■ **EXERCISE PROMPT**: Could you write out the data that follows, exactly and in full?

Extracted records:
■ ■ ■ ■ ■ ■ ■

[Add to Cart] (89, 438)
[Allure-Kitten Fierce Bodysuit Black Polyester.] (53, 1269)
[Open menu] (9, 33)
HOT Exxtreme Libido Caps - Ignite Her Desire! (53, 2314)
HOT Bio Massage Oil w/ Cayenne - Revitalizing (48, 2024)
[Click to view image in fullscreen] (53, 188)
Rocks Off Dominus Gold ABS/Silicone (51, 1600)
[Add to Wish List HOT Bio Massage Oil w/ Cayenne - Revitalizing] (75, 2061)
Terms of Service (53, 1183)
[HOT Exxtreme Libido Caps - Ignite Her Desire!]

■ ■ ■ ■ ■ ■ ■

■ **ANSWER FOR THIS EXERCISE**:
[Add to Cart] (89, 438)
[Allure-Kitten Fierce Bodysuit Black Polyester.] (53, 1269)
[Open menu] (9, 33)
HOT Exxtreme Libido Caps - Ignite Her Desire! (53, 2314)
HOT Bio Massage Oil w/ Cayenne - Revitalizing (48, 2024)
[Click to view image in fullscreen] (53, 188)
Rocks Off Dominus Gold ABS/Silicone (51, 1600)
[Add to Wish List HOT Bio Massage Oil w/ Cayenne - Revitalizing] (75, 2061)
Terms of Service (53, 1183)
[HOT Exxtreme Libido Caps - Ignite Her Desire!]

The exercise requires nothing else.